» **SET OF TASKS**:
(A) Please rewrite the paragraph of the passage on fuzzy logic and neural networks that begins "Systems, which are accurate and rule-based" as a short list, keeping its main facts.
(B) According to the passage on fuzzy logic and neural networks, what is the mapping process in FL like when there are many rules, antecedents and consequents?
(C) Carry on the passage on fuzzy logic and neural networks from where it stops.

» **GIVEN PASSAGE**:
Systems, which are accurate and rule-based, offer a high number of advantages. For example, they can see the fine line of difference between accurate and over-general rules: the latter will always have a lesser accuracy considering that the payoff is supposed to vary in relation with the inputs covered by the rule at large. Indeed, an approach based on accuracy can certainly lead to the evolution of the optimally general rules. In addition to this, it maintains a consistently correct and a consistently incorrect rule simultaneously, allowing the learning of a complete ‘covering map’ to process. However, with many rules, antecedents and consequents, the whole mapping process in FL is relatively slow and requires a boost.

The low computational deficiency of FL is compensated for by neural networks, and on the other hand, the reasoning ability of FL compensates the backpropagation fast learning schemes of NN [4, 53, 62, 68]. More information on the fundamentals and applications of ANFIS abound in specialised publications [1, 19].

[Word and element locating data]

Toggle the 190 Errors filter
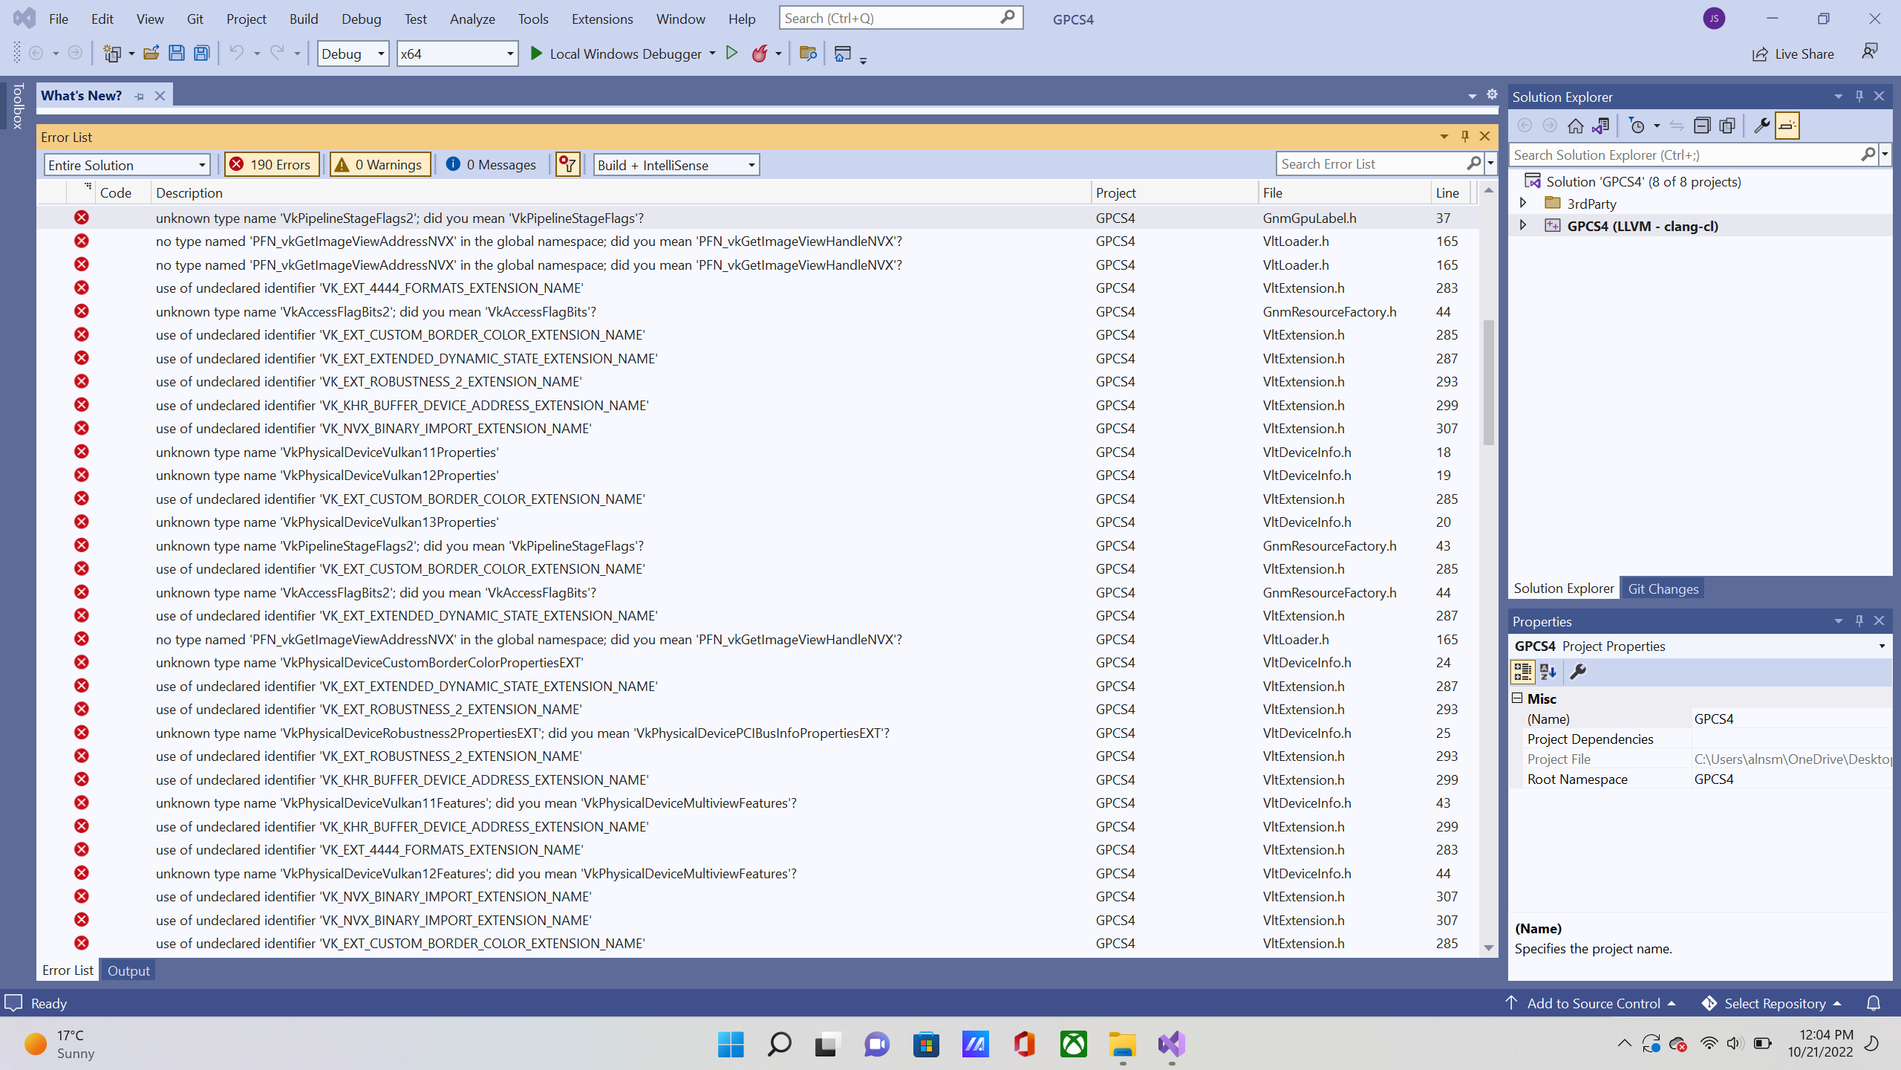tap(271, 164)
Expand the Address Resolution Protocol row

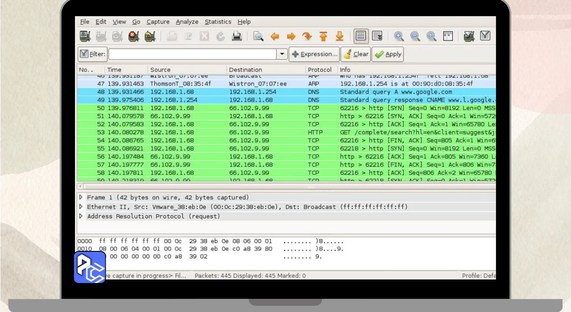coord(81,216)
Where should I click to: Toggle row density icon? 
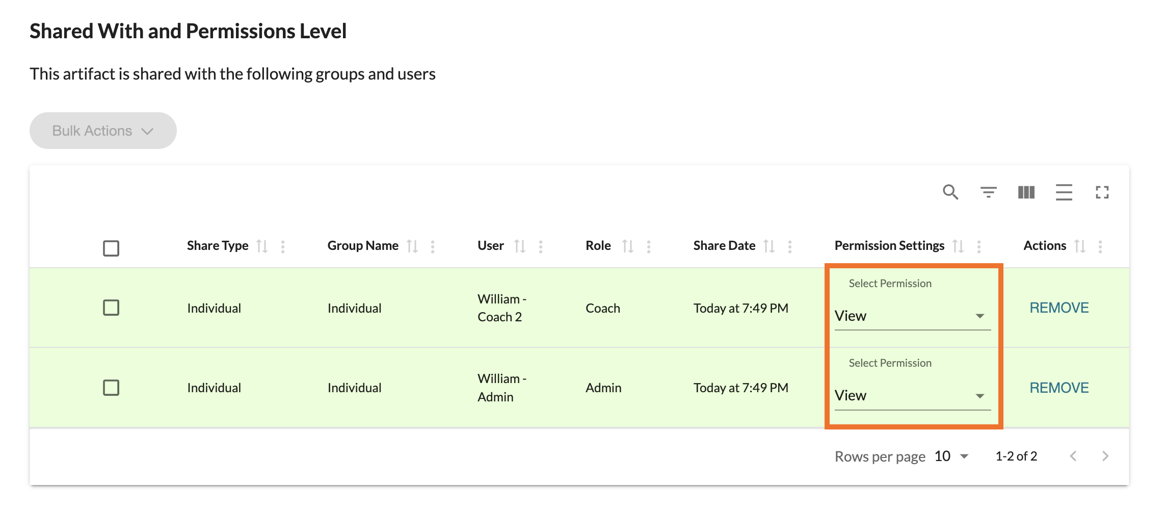[1064, 192]

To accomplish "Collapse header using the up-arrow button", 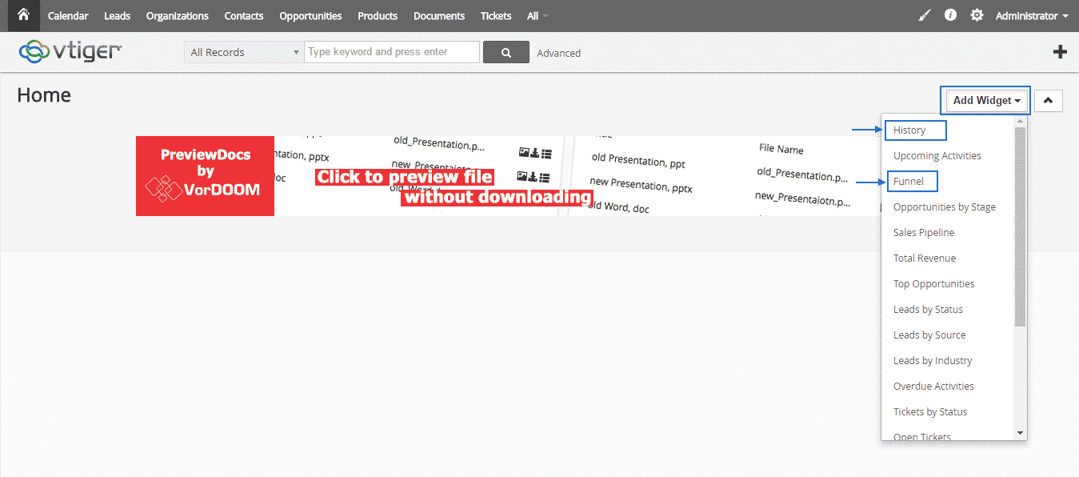I will click(1048, 101).
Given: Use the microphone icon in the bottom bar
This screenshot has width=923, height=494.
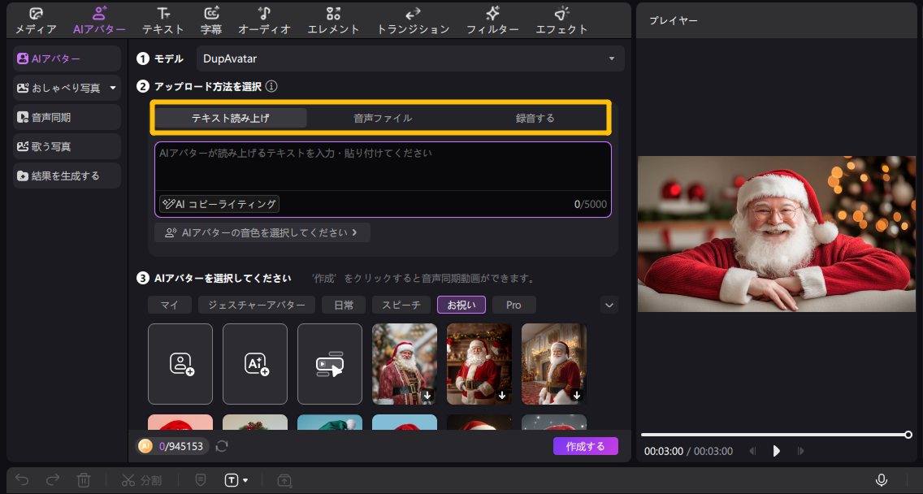Looking at the screenshot, I should pos(882,479).
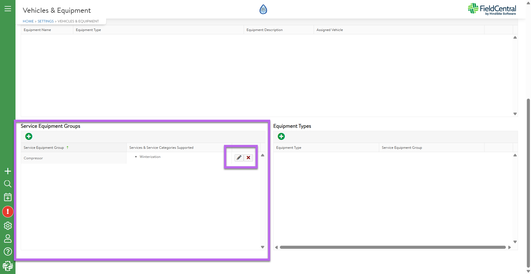Navigate to SETTINGS breadcrumb link

pyautogui.click(x=46, y=21)
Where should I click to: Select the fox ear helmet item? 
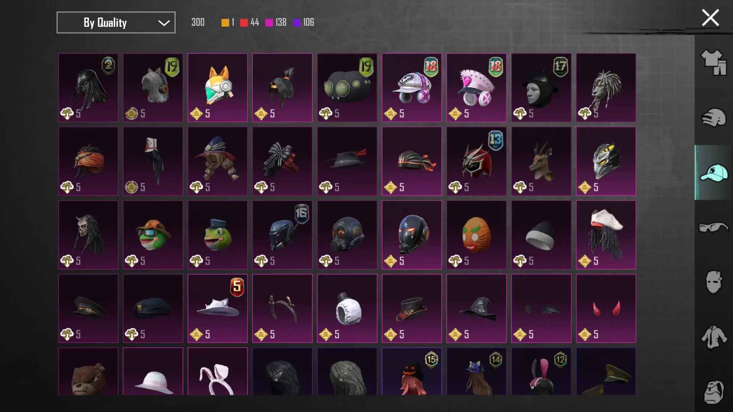(218, 87)
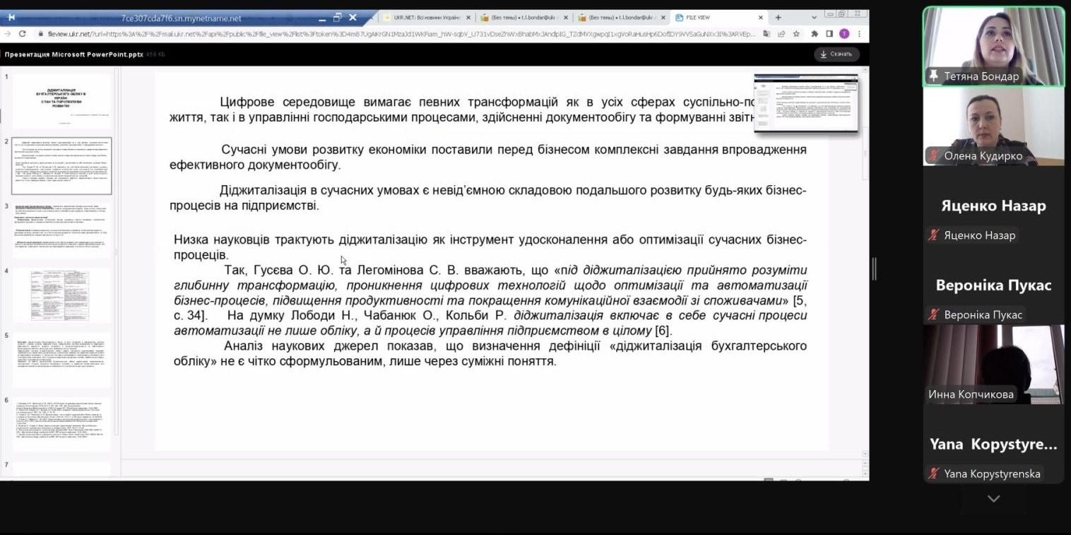Click the floating slide preview thumbnail

click(x=806, y=103)
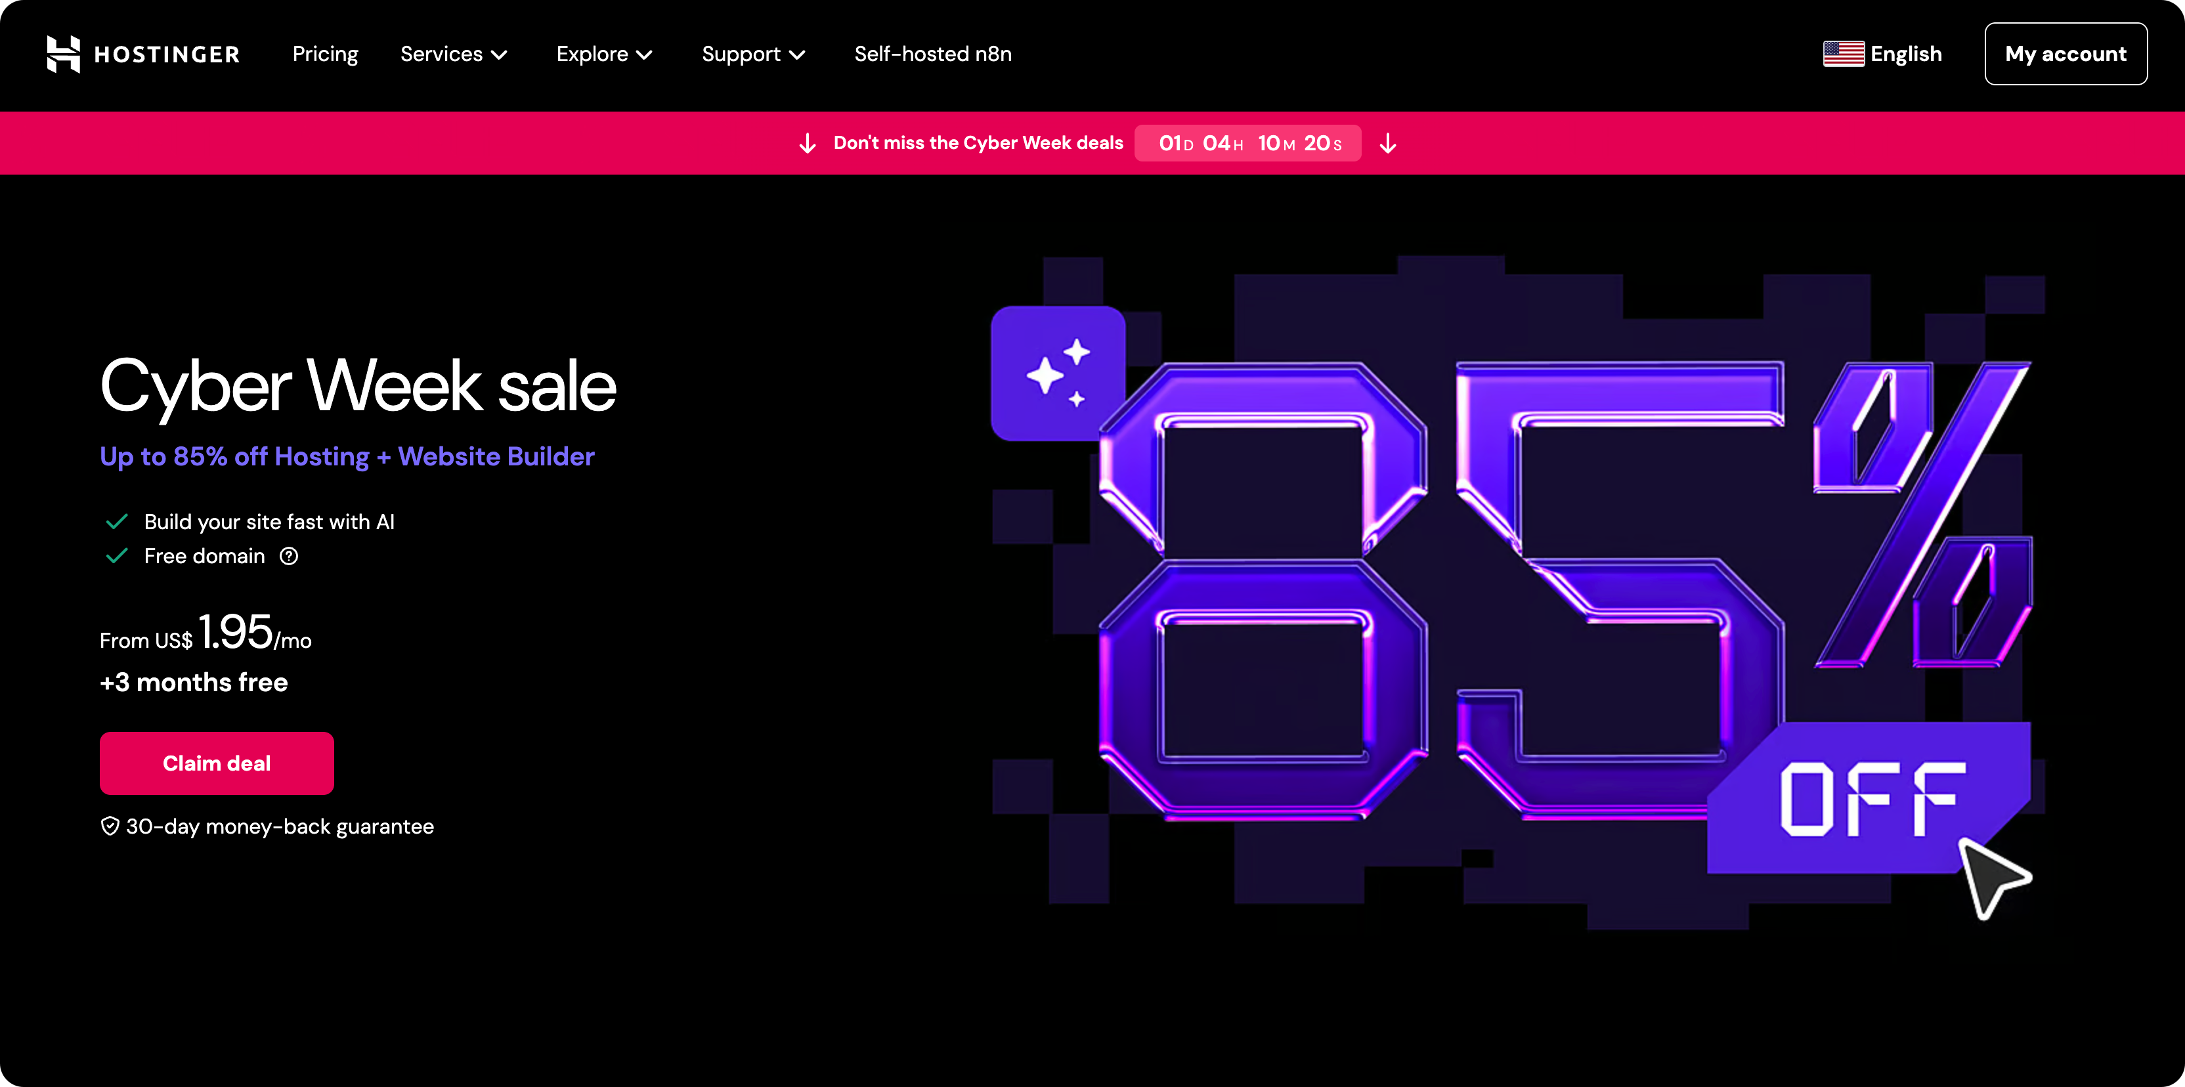Screen dimensions: 2185x1087
Task: Click the down arrow left of deals text
Action: (x=808, y=143)
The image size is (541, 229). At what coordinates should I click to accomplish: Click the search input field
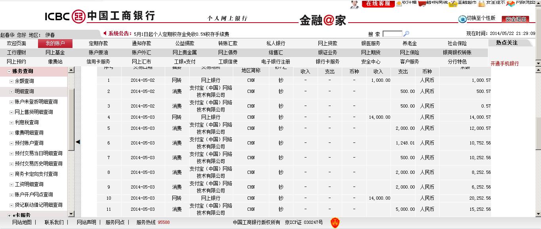(x=392, y=34)
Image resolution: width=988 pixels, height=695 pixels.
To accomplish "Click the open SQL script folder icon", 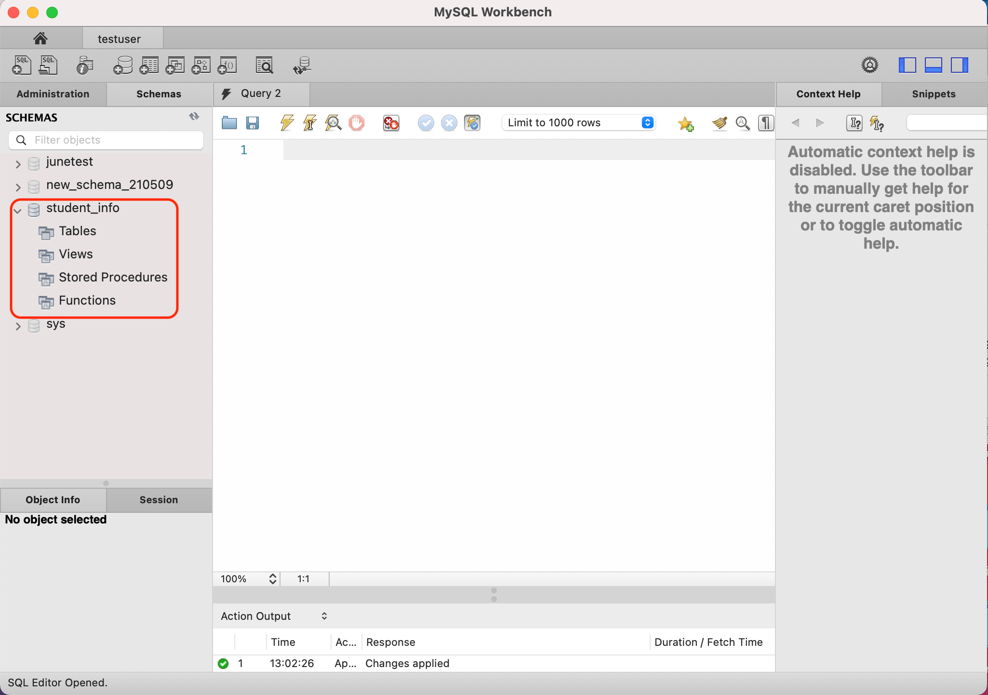I will [229, 123].
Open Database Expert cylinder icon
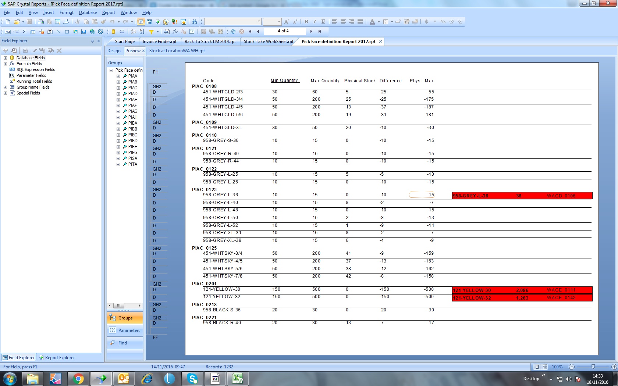 point(114,32)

» **RESPONSES PER TASK**:
(A)
- Accurate, rule-based systems offer many advantages.
- They can tell accurate rules from over-general ones. Over-general rules always have lower accuracy because the payoff varies with the inputs a rule covers.
- An accuracy-based approach can lead to the evolution of optimally general rules.
- It keeps a consistently correct rule and a consistently incorrect rule at the same time, so a complete "covering map" can be learned.
- With many rules, antecedents and consequents, however, the mapping process in FL is relatively slow and needs a boost.

(B) It is relatively slow and requires a boost.

(C)
In this section, assuming the fuzzy interference system has two crispy inputs of x and y, an output of z to be fuzzified with the fuzzy set: A1, A2, B1 and B2; then, the first-order Takagi-Sugeno system of if-then rules can be given as follows:

$$ {\displaystyle \begin{array}{c}\mathrm{Rule}\ 1:\mathrm{if}\ x\ \mathrm{is}\ {A}_1\mathrm{and}\ y\ \mathrm{is}\ {B}_1\mathrm{then}\ {f}_1={p}_1x+{q}_1y+{r}_1\\ {}\mathrm{Rule}\ 2;\mathrm{if}\ x\ \mathrm{is}\ {A}_2\mathrm{and}\ y\ \mathrm{is}\ {B}_2\mathrm{then}\ {f}_2={p}_2x+{q}_2y+{r}_2\end{array}} $$
(26)

where f1 and f2 are the respective outputs associated with the fuzzy sets, p1, p2, q1, q2, r1 and r2 are design parameters that are determined during training.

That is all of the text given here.